I am beginning to understand what the phrase “Child is the father of man” means. Innocence, I think, is unadulterated. I’m beginning to think that the word – adulterated – refers to something spoiled by adults. But again I digress.

Fear is something we learn as we grow older – fear of people, fear of solitude, fear of poverty, fear of … the list can be longer / taller than Robert Wadlow.  Yet, as children, we’re unblemished – what we fear we have learnt from our surroundings – parents, peers, siblings. Fear is the external world’s way of control over something that is otherwise uncontrollable. & most of us fall for it.

Most I said. I will devote this week to look for & post stories that are in the news, of people who have summoned up the courage to do things – not necessarily earth-shattering or record-setting events, rather, of people who to me appear worthwhile emulating for their every-day courage.

mobile pains

Ok, so a million letters have been typed about telephone etiquette.

I have my $0.02 worth.

Literacy or social position doesn’t educate a person. The lady on the train today was a classic example. A senior manager in a well-known organization, she is well-traveled, & is in charge of a fairly large team of people & manages a multi-million dollar budget. How do I know? Well, she practically told the entire compartment during the course of her several conversations on her “smart-phone’! No wonder they call them smart-phones now, the users definitely aren’t!

What do you want to be when you grow up?

Skimmed through a book yesterday at the library. Began with the words “What do you want to be when you grow up?” Brought back  a flood of memories for me.

A question that is asked of kids by grown ups who have already given up or are nearly there on their own childhood dreams.

Growing up in a middle class family, with middle class ideas & middle class company & middle class habits, necessarily meant that every child in the vicinity of the adults would forever be asked the dreaded question: what do you want to be when you grow up? I had no idea what I wanted to be when I grew up. Heck, I thought being a child was so much fun, I wanted to stay a child as long as I could!

We quickly learnt to say what the grown ups wanted to hear – there were only 2 right answers – “Doctor” or “Engineer”. What joy on the parents’ faces! My son/ daughter wants to be a Doctor! Engineer!

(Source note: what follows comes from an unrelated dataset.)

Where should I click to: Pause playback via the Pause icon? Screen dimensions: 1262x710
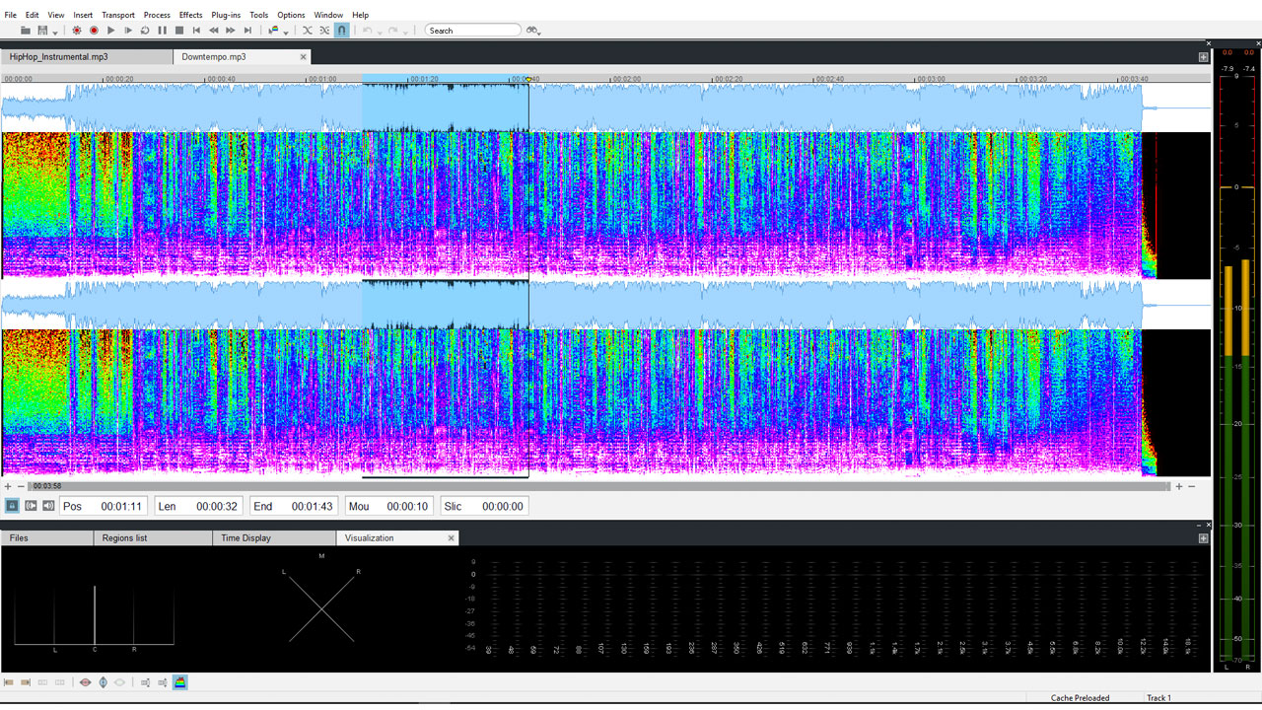(162, 30)
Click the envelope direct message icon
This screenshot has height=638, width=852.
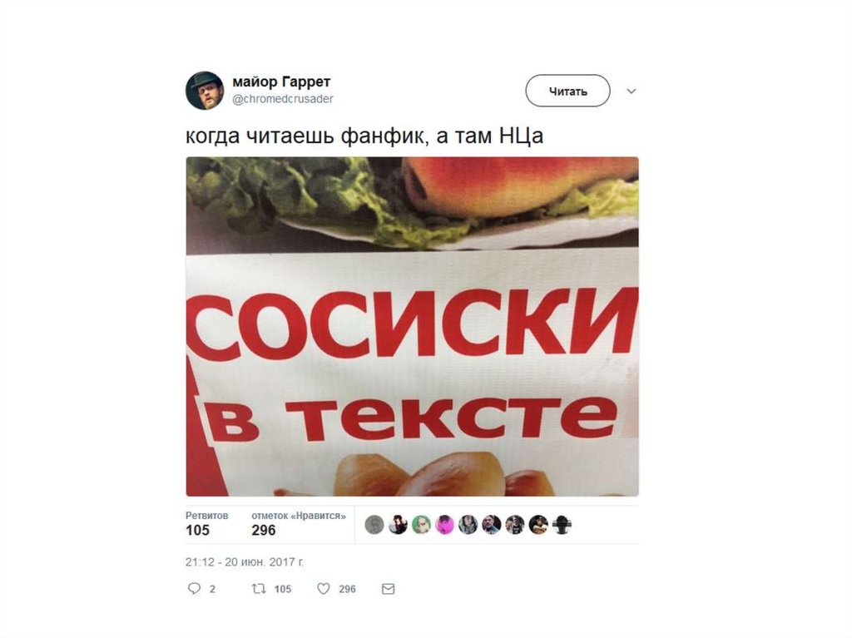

Never mind that the only thing he had already specialised was in doctoring the monthly bulletin of academic mediocrity – the exam marks card.

Occasionally a bonehead among us would say something silly like a truck driver, or a plumber, electrician, or even possibly a pub owner. Yeah, the unspeakable professions!  I remember a story of a Catholic nun who was in charge of 10-year-old Sunday school who asked the kids the famed question – “what do you want to be when you grow up?”. She received a collection of politically correct answers – doctor, engineer,astronaut, pilot, etc.  From all except Sarah, who believed the way to riches was to be a prostitute. “What? What did you say you wanted to be?” The nun couldn’t hide her horror. “Prostitute”, repeated Sarah, who held some strong views about her intended profession. “Ah, thank God”, says the relieved nun, ” I thought you said you wanted to be a Protestant”.

Anyway, socially humiliated, the unfortunate parents of the unfortunate fellow would hang their heads in shame, perhaps ask the parent of one of the potential “doctor” to speak to the son in the hope that he would be transformed by eloquent words. Not before, however, he got a dose of the family’s traditional medicine concocted specially to treat these growing up ills – a few strokes of treated hide against the untreated one on his backside. It could sometimes be thin branches of the tamarind tree, known for its bitterness – whether  eaten or beaten. Corporal punishment at its best! Or worst. Depending on which side of the stick you were on.

I’m older now, with a child of my own. I find myself sometimes asking the stupid question to her – what do you want to be when you grow up? & then remember, how silly of me! I still don’t know what I want to be, forget her! Maybe when she turns 35, I will ask her?